**What you have to do:**
Each line of the entries that mentions the string "computer" needs to be reported.

**Excerpted data:**
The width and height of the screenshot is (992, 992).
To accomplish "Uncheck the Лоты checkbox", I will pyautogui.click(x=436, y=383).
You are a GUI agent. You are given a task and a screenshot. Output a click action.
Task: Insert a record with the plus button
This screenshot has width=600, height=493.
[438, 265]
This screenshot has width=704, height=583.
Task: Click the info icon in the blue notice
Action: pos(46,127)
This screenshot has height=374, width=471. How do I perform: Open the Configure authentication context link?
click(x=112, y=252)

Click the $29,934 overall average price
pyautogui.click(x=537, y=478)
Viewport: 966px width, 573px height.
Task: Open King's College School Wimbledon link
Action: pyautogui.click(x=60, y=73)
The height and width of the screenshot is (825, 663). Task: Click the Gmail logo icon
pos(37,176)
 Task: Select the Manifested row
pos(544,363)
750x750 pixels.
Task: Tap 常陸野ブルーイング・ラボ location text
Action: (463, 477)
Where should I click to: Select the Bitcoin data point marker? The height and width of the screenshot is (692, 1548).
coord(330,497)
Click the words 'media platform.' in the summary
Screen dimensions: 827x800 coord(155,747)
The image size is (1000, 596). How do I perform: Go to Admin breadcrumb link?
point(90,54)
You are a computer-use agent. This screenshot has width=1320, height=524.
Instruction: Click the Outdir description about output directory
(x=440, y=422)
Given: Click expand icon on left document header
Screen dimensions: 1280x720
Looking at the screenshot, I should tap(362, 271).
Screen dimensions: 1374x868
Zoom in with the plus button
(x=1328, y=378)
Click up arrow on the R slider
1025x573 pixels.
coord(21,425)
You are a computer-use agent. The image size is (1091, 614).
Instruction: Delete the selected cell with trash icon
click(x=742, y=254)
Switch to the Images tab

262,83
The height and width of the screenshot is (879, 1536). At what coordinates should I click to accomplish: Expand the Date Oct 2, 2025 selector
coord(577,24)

**Exercise solution:**
You are a computer-use agent. This screenshot has width=1320, height=524.
You are a computer-use agent. The image size is (1091, 614).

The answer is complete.